-- PASSAGE PROVIDED --
###

Then there is Quebec. Law 25 is fully in force, including the right to data portability that took effect in September 2024. It is enforced by Quebec’s Commission d’accès à l’information, with penalties of up to $10 million Canadian or two percent of global turnover, whichever is higher. Law 25 applies extraterritorially: any business that serves customers in Quebec or collects data from Quebec residents is in scope, regardless of where that business is headquartered.
Canada’s Privacy Commissioner, Philippe Dufresne, underscored this enforcement posture at the International Association of Privacy Professionals Canada Symposium in Toronto in May, where he announced new guidance on age assurance technologies and discussed the urgency of federal reform. The consistent message from regulators across the country has been that they are not waiting for new legislation before enforcing the obligations that already exist.
What This Signals for Canadian Businesses
The AI for All strategy reveals something beyond its specific legislative commitments. It signals that the federal government now treats AI governance as a matter of national sovereignty, not simply consumer protection. The language throughout the strategy around Canadian data, Canadian compute infrastructure, and Canadian oversight of AI systems is deliberate, and it reflects a broader anxiety about Canadian dependence on foreign cloud and AI infrastructure.
With no AI-specific statute currently in force following AIDA’s death alongside the rest of Bill C-27, organizations deploying AI in Canada in 2026 are navigating a patchwork of sector-specific guidance and general privacy law rather than a single clear standard. That patchwork is exactly what the incoming legislation is designed to replace. The practical question for any Canadian business using AI tools — whether that means a customer service chatbot, an internal productivity assistant, or a more sophisticated automated decision system — is whether governance work is happening now or will happen later under regulatory pressure.

###

-- DATA SUPPLIED --
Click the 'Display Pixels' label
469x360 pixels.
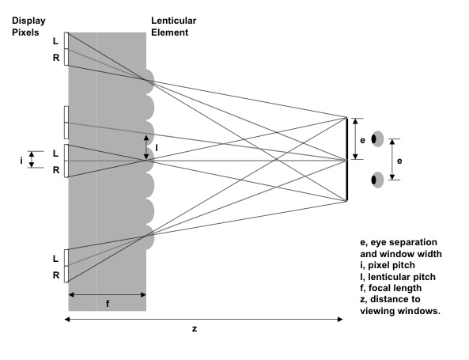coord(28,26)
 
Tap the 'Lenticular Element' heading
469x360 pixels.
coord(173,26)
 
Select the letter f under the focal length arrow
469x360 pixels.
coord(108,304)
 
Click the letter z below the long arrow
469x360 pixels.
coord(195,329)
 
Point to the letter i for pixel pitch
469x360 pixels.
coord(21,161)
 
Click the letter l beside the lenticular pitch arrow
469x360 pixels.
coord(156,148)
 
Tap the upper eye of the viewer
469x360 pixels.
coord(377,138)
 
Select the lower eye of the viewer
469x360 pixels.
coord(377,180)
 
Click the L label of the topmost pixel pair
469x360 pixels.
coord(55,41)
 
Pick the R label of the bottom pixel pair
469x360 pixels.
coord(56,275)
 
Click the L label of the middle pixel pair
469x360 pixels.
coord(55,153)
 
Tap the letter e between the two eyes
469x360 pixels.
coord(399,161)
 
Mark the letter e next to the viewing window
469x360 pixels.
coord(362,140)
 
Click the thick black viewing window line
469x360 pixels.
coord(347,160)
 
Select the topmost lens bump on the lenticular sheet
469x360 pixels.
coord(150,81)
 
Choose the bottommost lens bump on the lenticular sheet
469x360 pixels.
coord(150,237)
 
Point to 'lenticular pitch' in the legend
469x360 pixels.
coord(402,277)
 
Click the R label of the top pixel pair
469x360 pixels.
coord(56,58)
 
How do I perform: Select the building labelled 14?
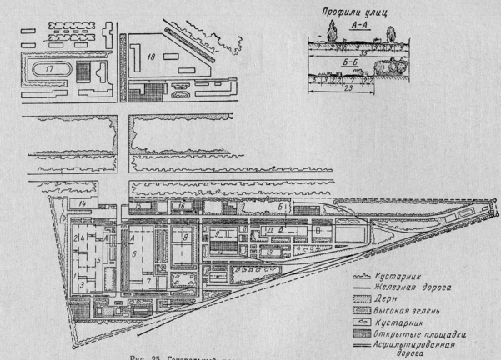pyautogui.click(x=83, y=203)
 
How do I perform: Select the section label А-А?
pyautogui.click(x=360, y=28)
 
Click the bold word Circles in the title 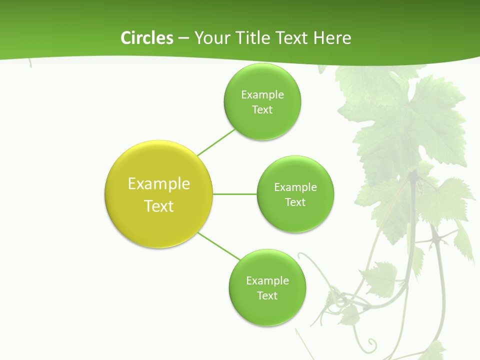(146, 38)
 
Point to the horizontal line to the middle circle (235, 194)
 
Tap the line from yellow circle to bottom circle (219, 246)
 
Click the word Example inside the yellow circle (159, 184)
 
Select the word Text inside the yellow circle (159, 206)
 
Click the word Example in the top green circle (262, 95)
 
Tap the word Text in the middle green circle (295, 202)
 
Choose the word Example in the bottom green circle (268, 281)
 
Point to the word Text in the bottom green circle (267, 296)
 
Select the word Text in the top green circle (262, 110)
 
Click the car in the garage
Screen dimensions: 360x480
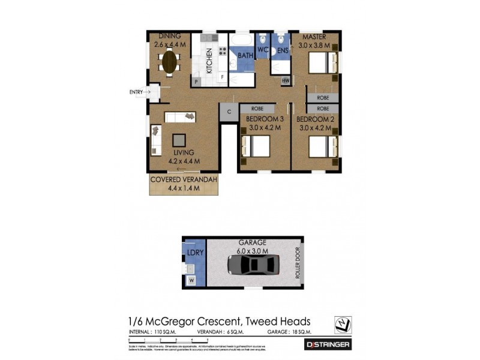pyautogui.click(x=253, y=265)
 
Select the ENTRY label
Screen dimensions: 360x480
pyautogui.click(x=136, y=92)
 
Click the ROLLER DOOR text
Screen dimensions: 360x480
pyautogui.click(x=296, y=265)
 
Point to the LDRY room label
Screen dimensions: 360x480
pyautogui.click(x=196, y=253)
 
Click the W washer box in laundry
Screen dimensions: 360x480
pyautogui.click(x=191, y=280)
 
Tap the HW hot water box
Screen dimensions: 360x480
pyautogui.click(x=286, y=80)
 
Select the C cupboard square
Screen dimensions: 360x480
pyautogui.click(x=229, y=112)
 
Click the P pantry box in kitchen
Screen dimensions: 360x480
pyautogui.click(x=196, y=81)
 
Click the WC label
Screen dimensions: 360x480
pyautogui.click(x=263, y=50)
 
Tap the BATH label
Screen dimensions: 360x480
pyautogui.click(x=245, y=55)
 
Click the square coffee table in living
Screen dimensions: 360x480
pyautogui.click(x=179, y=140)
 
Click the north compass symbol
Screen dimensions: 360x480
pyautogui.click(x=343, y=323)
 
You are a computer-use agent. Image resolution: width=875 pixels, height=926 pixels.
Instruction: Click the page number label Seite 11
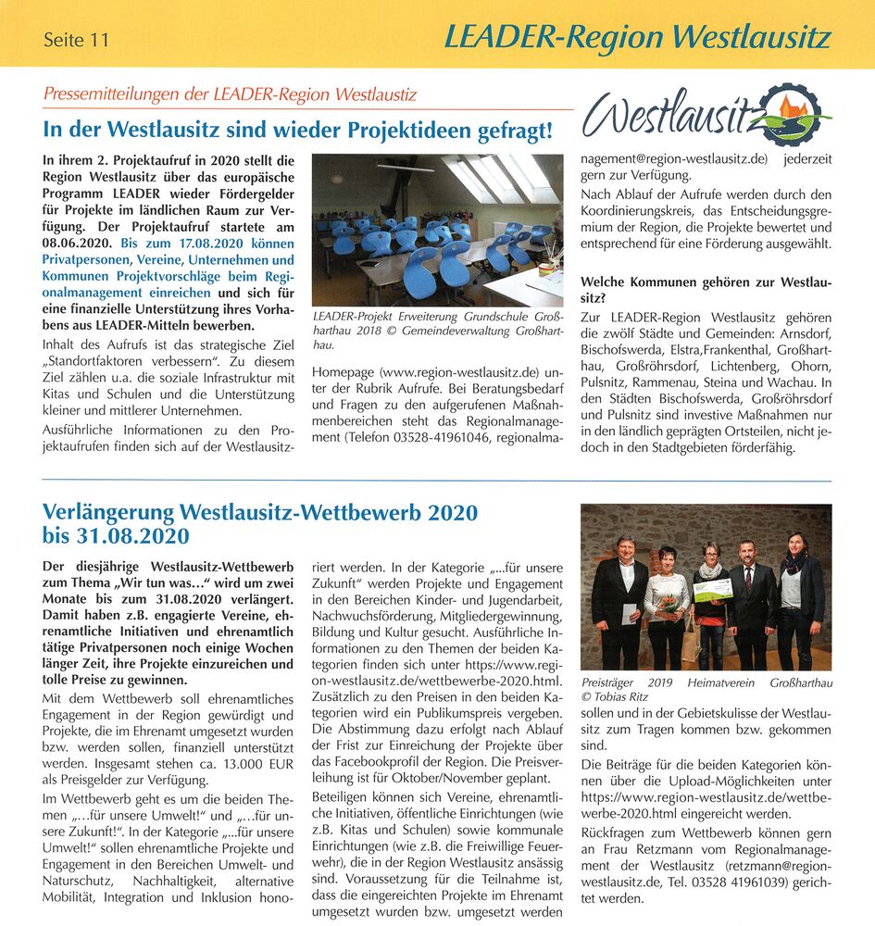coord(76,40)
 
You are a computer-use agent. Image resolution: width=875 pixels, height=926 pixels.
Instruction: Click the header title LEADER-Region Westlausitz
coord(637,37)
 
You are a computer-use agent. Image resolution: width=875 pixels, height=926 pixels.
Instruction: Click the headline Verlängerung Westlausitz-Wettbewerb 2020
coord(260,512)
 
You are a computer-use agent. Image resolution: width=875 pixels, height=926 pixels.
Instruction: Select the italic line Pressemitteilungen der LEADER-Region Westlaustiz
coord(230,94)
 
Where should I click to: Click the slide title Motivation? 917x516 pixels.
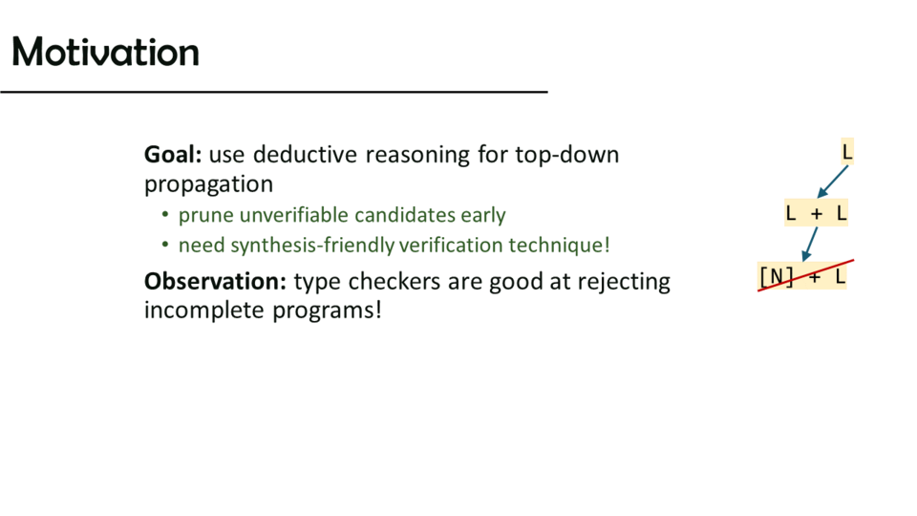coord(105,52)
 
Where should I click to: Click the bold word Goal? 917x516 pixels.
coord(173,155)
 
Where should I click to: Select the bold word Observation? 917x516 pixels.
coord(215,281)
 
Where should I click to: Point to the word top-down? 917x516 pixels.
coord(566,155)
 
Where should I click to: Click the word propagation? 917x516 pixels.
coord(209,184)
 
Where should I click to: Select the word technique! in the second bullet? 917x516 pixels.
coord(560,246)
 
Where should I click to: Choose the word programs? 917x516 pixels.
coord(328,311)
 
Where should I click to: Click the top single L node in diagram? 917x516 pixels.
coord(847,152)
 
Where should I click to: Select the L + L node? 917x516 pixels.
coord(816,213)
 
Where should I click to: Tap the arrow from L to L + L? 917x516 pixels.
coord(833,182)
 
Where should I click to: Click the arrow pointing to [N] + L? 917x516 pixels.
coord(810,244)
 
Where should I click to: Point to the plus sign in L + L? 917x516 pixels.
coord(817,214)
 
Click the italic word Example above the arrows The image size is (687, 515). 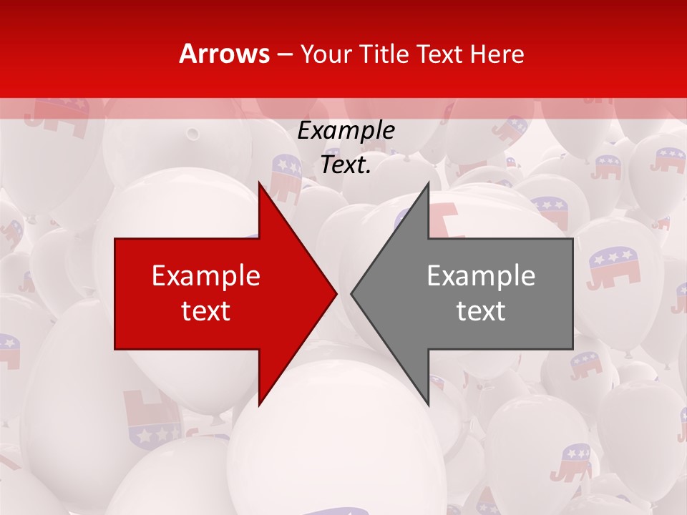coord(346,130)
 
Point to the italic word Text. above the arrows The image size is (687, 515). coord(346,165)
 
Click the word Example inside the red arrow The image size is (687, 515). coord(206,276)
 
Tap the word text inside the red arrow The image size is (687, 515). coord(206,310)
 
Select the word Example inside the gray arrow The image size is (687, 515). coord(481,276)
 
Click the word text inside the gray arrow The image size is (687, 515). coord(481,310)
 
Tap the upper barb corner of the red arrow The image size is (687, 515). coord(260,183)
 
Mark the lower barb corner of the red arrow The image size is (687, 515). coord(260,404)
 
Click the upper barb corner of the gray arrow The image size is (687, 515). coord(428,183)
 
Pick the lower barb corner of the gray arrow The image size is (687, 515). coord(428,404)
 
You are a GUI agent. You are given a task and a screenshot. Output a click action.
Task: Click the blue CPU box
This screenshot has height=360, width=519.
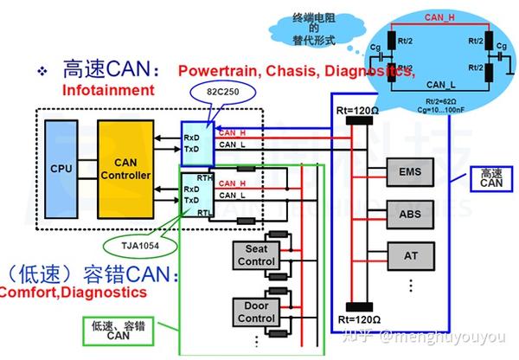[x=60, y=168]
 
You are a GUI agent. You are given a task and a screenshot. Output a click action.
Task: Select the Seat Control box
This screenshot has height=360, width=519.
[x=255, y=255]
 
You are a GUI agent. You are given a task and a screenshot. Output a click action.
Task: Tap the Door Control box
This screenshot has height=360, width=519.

###

-- AIM OF THE TASK --
Reproduce the passage on Canadian privacy and AI regulation in full, word for word. The records have nothing to do with the passage on Canadian privacy and AI regulation.

-- SOLUTION TO THIS EXERCISE --
Then there is Quebec. Law 25 is fully in force, including the right to data portability that took effect in September 2024. It is enforced by Quebec’s Commission d’accès à l’information, with penalties of up to $10 million Canadian or two percent of global turnover, whichever is higher. Law 25 applies extraterritorially: any business that serves customers in Quebec or collects data from Quebec residents is in scope, regardless of where that business is headquartered.
Canada’s Privacy Commissioner, Philippe Dufresne, underscored this enforcement posture at the International Association of Privacy Professionals Canada Symposium in Toronto in May, where he announced new guidance on age assurance technologies and discussed the urgency of federal reform. The consistent message from regulators across the country has been that they are not waiting for new legislation before enforcing the obligations that already exist.
What This Signals for Canadian Businesses
The AI for All strategy reveals something beyond its specific legislative commitments. It signals that the federal government now treats AI governance as a matter of national sovereignty, not simply consumer protection. The language throughout the strategy around Canadian data, Canadian compute infrastructure, and Canadian oversight of AI systems is deliberate, and it reflects a broader anxiety about Canadian dependence on foreign cloud and AI infrastructure.
With no AI-specific statute currently in force following AIDA’s death alongside the rest of Bill C-27, organizations deploying AI in Canada in 2026 are navigating a patchwork of sector-specific guidance and general privacy law rather than a single clear standard. That patchwork is exactly what the incoming legislation is designed to replace. The practical question for any Canadian business using AI tools — whether that means a customer service chatbot, an internal productivity assistant, or a more sophisticated automated decision system — is whether governance work is happening now or will happen later under regulatory pressure.